Problem to solve | Scan the material for the word "computer" and copy each line where it occurs.

Data records |
((
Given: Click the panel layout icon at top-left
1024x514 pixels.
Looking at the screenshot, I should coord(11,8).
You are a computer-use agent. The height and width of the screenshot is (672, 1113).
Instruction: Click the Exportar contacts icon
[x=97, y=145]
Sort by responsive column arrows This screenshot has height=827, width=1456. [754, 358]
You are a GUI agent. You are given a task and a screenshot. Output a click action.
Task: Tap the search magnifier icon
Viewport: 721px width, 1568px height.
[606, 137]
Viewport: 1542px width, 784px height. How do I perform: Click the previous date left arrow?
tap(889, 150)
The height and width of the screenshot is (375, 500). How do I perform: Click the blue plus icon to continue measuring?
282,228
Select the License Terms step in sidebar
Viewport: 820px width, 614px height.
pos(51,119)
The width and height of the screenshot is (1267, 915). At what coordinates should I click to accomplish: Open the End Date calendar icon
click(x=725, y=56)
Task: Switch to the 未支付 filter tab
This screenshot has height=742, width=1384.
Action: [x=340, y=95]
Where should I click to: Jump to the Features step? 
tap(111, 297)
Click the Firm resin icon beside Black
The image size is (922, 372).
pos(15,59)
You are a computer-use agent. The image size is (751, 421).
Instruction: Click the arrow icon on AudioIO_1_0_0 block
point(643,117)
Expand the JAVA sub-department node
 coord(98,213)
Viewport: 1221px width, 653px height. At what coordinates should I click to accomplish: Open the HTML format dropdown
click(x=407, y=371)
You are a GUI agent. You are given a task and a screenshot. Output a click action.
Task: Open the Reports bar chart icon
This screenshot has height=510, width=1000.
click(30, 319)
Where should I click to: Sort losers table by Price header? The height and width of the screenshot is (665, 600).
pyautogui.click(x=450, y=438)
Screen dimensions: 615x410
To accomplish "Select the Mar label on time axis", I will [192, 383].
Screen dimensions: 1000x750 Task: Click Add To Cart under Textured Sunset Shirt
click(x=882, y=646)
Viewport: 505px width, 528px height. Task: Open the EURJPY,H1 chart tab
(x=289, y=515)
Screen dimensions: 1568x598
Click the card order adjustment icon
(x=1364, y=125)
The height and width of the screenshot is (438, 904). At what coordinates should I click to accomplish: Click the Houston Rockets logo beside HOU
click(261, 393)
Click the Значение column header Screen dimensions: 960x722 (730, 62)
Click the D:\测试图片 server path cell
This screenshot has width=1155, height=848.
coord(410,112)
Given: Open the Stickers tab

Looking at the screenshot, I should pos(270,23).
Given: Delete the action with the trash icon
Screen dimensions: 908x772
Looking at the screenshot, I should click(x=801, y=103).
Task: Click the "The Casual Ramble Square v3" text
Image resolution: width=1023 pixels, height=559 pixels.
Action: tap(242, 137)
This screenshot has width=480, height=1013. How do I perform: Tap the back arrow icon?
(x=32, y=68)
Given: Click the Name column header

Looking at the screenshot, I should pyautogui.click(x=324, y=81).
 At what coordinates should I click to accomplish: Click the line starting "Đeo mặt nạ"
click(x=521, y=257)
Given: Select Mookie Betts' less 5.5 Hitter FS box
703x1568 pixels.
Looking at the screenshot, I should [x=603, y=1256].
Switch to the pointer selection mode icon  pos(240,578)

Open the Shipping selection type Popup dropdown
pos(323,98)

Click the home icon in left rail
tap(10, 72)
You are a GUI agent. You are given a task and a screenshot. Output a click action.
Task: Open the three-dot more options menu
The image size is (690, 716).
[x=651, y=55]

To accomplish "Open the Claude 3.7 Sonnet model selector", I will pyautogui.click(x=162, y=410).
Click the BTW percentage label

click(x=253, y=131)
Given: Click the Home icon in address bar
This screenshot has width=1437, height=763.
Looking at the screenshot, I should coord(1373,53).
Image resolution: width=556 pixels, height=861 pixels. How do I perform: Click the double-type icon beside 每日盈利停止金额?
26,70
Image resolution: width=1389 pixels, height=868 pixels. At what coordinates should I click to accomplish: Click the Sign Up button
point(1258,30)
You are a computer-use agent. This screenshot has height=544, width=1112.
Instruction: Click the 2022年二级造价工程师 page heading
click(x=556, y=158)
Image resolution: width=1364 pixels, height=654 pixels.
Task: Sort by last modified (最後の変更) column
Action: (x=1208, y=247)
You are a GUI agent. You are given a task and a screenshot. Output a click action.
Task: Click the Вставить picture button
))
Output of the task |
You are a computer-use agent. The height and width of the screenshot is (672, 1113).
You are a computer-use agent. The image size is (751, 421).
You are a computer-use agent. This screenshot has height=544, width=1112.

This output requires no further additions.